5
This book is an homage to that tenacious antagonism, not an instrumental document to validate the subsequent imitators of the Mobile Theater. Although it is impossible to list everyone who contributed to this effort, there are some people who need to be mentioned by name. I would like to thank Javier Navarro de Zuvillaga for his continued help with this research, for his generosity, commitment, friendship and acuity. Thanks are also due to María Teresa Muñoz for her keen revisions of the manuscripts and our long conversations about the period it deals with. To Angela Kay Bunning for her excellent translation into English.

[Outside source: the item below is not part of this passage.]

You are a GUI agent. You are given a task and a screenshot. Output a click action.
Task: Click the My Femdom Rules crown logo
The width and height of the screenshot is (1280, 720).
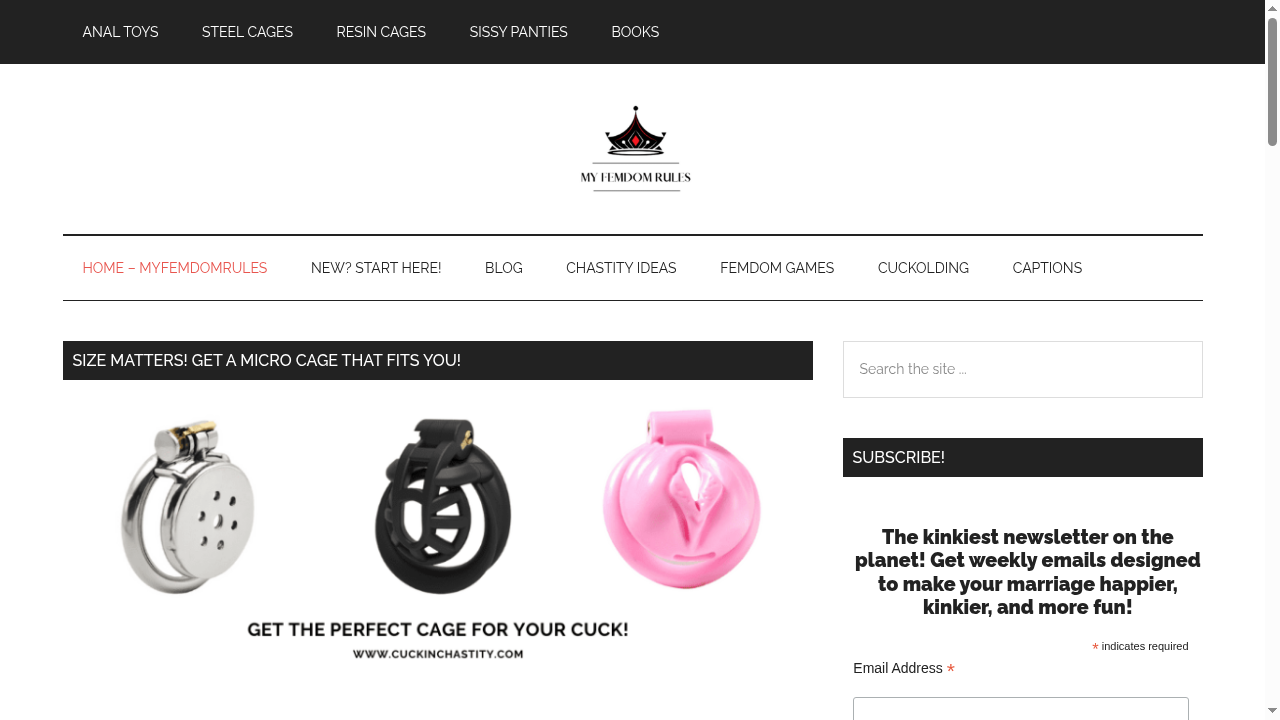tap(635, 148)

To Ricardo Devesa, editor in chief at Actar, for his confidence in this project from the outset. To José Miguel de Prada Poole and Antonio Fernández Alba for our meetings and conversations about their work. To María and Diego Fullaondo for their warm generosity. To Antonio Cobo for his patient research and friendship. To Francesco Moschini, from the Accademia di San Luca, and Elena Tinacci, from the MAXXI in Rome, for their kindness regarding the reproduction of images. To Arnold Aronson for his valuable insight into Environmental Scenography in North America and for his pioneering work in the field. To Juan José Montijano for his contagious enthusiasm for popular variety theater. To Ken Turner and Tony Murchland
for their warmth and sincerity in talking about their lives with a stranger. To Richard Schechner and Joanne Pattavina (Jerry Rojo’s widow), for their generosity with my requests. To Toni Martin for his availability to answer my doubts and questions. To Peter Sciscioli, from Meredith Monk’s Studio, for his kindness and great help. To Gerzy Gurawski for his complicity during a memorable phone conversation. To Antoni Verdaguer for his complicity. And to Raphael Chau, from Jeffery Shaw’s Studio, for his disinterested contribution. Finally, I would like to deeply thank the many people from the libraries and archives I have consulted for their help over such an extended period of time. This book has been produced thanks to the funding provided by two research projects from the National Research Plan of the Ministry of Education of Spain: Expanded Theatricalities HAR2015-63984-P, and The New Loss of the Centre. Critical Practices of the Live Arts and Architecture in the Anthropocene PID2019-105045GB-I00, but also thanks to the Schindler Prize, gained by my former student Elías Sancho de Agustin and myself, with Elías’s Thesis Project at the School of Architecture of Universidad de Alcala. I deeply thank Elías Sancho, the School of Architecture, and the support of Julio Arce and Rosa Amat, who lead this initiative of the Schindler Group Elevators.